» WHAT YOU SHOULD DO: List every line in this data where the string "agent" occurs.

» RECORDS PROVIDED:
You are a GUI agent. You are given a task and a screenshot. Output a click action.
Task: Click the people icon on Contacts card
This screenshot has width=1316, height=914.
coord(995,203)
...
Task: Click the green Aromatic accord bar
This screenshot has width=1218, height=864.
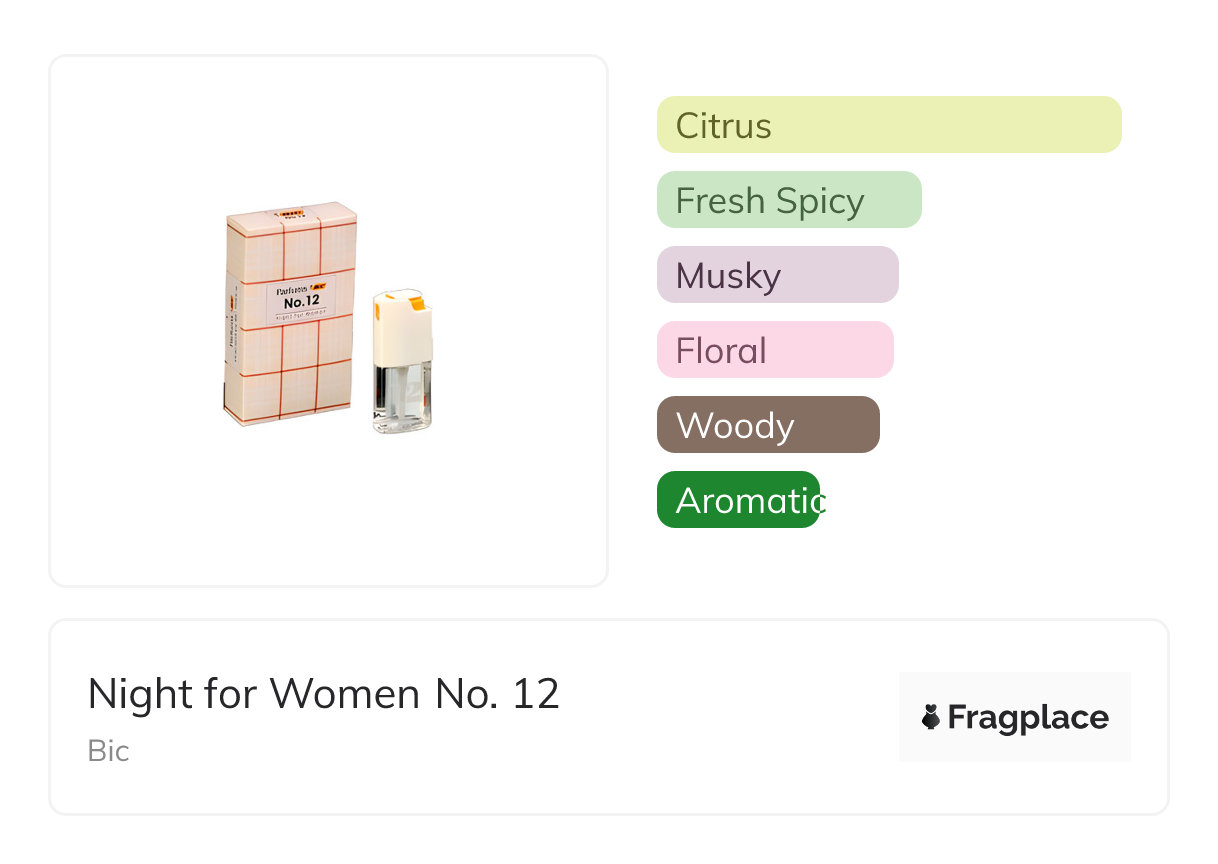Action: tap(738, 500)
==
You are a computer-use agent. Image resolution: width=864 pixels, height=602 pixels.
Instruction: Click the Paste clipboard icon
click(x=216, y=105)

» OUTPUT OF THE TASK:
You are a GUI agent. You are given a task and a screenshot. Output a click action.
You are a computer-use agent. Image resolution: width=864 pixels, height=602 pixels.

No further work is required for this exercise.